X-band (9.8 GHz) CW-EPR spectra without (black line) and in the presence of 1:1 hnRNPA2/B1 stem-loop RNA (red line) recorded spin labelled FUS165–422 mutants (A) D258R1 and (B) A349R1 and S360R1.

More dramatic effects occurred in the RRM region. For A349R1, the narrowing of the corresponding EPR lines (Fig. 6B) indicates fast motion of the α2 helix, which surprisingly increases in the presence of stem-loop RNA. The effect on the dynamic of this FUS region induced by nucleotides interaction appears also observing the increase of the sharpest component percentage (from 15 ± 4% in solution to 65 ± 4%, with stem-loop RNA, Table 2). Since the tumbling of the RRM domain is influenced by its transient interactions with the RGG boxes, as revealed by CW-EPR and NMR experiments, the enhancement in dynamics suggests a reduction in these interactions upon RNA binding.

In the presence of RNA the EPR spectrum of S360R1 (Fig. 6B) results broader than the one recorded in its absence. The simulation suggests significant differences in the spectral parameters mainly for component 1, but also the appearance of a new sharp component (component 2, see Table 2).

To get insights on the structural variations of FUS165–422 upon RNA interaction, Q-band DEER experiments were performed. This pulse-EPR technique permits to measure the distance between multiple spin probes attached to a biomolecule in various experimental conditions28,30,33. Two different FUS165–422 mutants bearing two cysteine residues were produced and labeled with MTSL (D258R1/A349R1 and A349R1/S412R1).
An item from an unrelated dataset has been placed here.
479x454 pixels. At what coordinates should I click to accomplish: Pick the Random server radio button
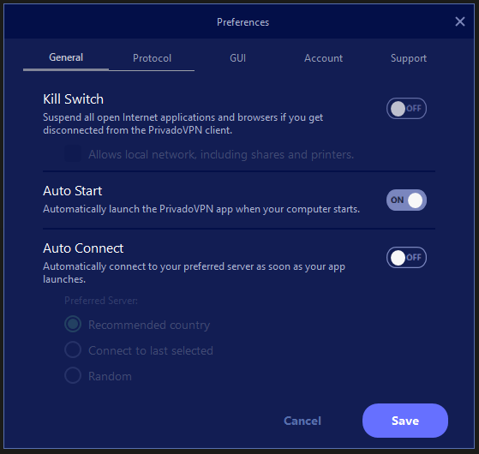coord(73,375)
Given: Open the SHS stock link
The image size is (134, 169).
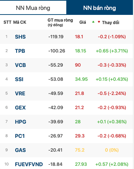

On each of these mutants the 4-pulse Q-band DEER traces were recorded in the absence and in the presence of stem-loop RNA to understand the spatial arrangement of the RGG boxes compared to the RRM region and to identify their role in the RNA interaction process.

Background corrected DEER time traces, recorded for both doubly labelled mutants with and without RNA, are reported in Fig. 7A. The inter-spin distances for D258R1/A349R1 and A349R1/S412R1 mutants in the absence of RNA (Fig. 7B black lines, top and bottom panel respectively) showed a similar profile for both samples with peak maxima at 5.0 nm and 4.7 nm Å (± 0.4 nm), respectively. The broad profiles of distributions is related to the large mobility of the RGG regions in solution due to their intrinsically disordered behaviour.

Figure 7
figure 7

(A) Background corrected Q-band (9.8 GHz) DEER traces (black line) and corresponding fitted curve (red line) for D258R1/A349R1 and A349R1/S412R1 mutants of FUS165–422 in without and in the presence of hnRNPA2/B1 stem-loop RNA; (B) corresponding distance distribution without (black line) and in the presence of stem-loop RNA (red line) recorded for D258R1/A349R1 (top panel) and A349R1/S412R1 (bottom panel) mutants of FUS165–422.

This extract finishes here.